The 20-year-old arrived six weeks ago from Tine. Two days ago, her father, Issa Charfaddine - who had stayed in Tine to find work as a tailor - succumbed to illness and died. She says the family used to live in the Sudanese town of Cornay, but left when the Sudanese air force began its bombing campaign and drove people from their homes.

They crossed the border at Tine, and built a makeshift home outside the town, using old clothes draped over a wooden frame. They stayed there until her father took them to the camp at Iridine.
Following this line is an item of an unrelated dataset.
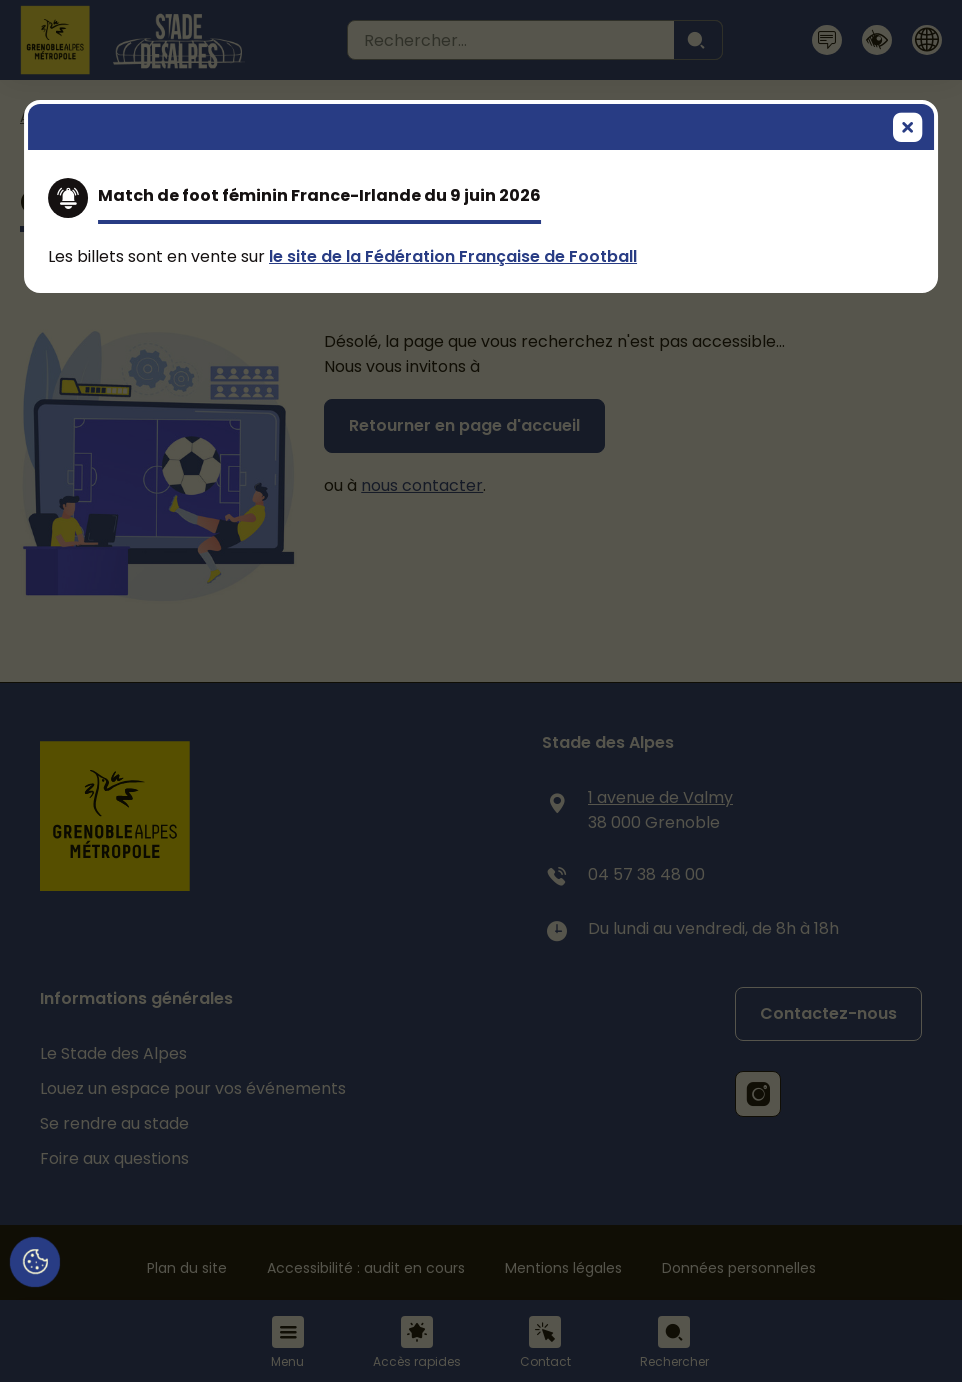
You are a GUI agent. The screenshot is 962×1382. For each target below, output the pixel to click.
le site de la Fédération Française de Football (453, 256)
She is not sure what will become of them now.

"We will be here - what can we do?" she says. "We can't go back to Sudan at the moment, but maybe, once peace is restored."

But with daily reports of fresh attacks on the inhabitants of Darfur by Sudanese forces and the Janjaweed militia, and an apparent determination on the part of those opposed to the Khartoum regime to fight on to the bitter end, peace seems a very long way away.

And Ms Issa has her own explanation for why it is that Iridimi appears to be a camp without men. "Some of them were killed and some were wounded, but they could not kill all of the men like this. The others have gone back to Sudan to fight."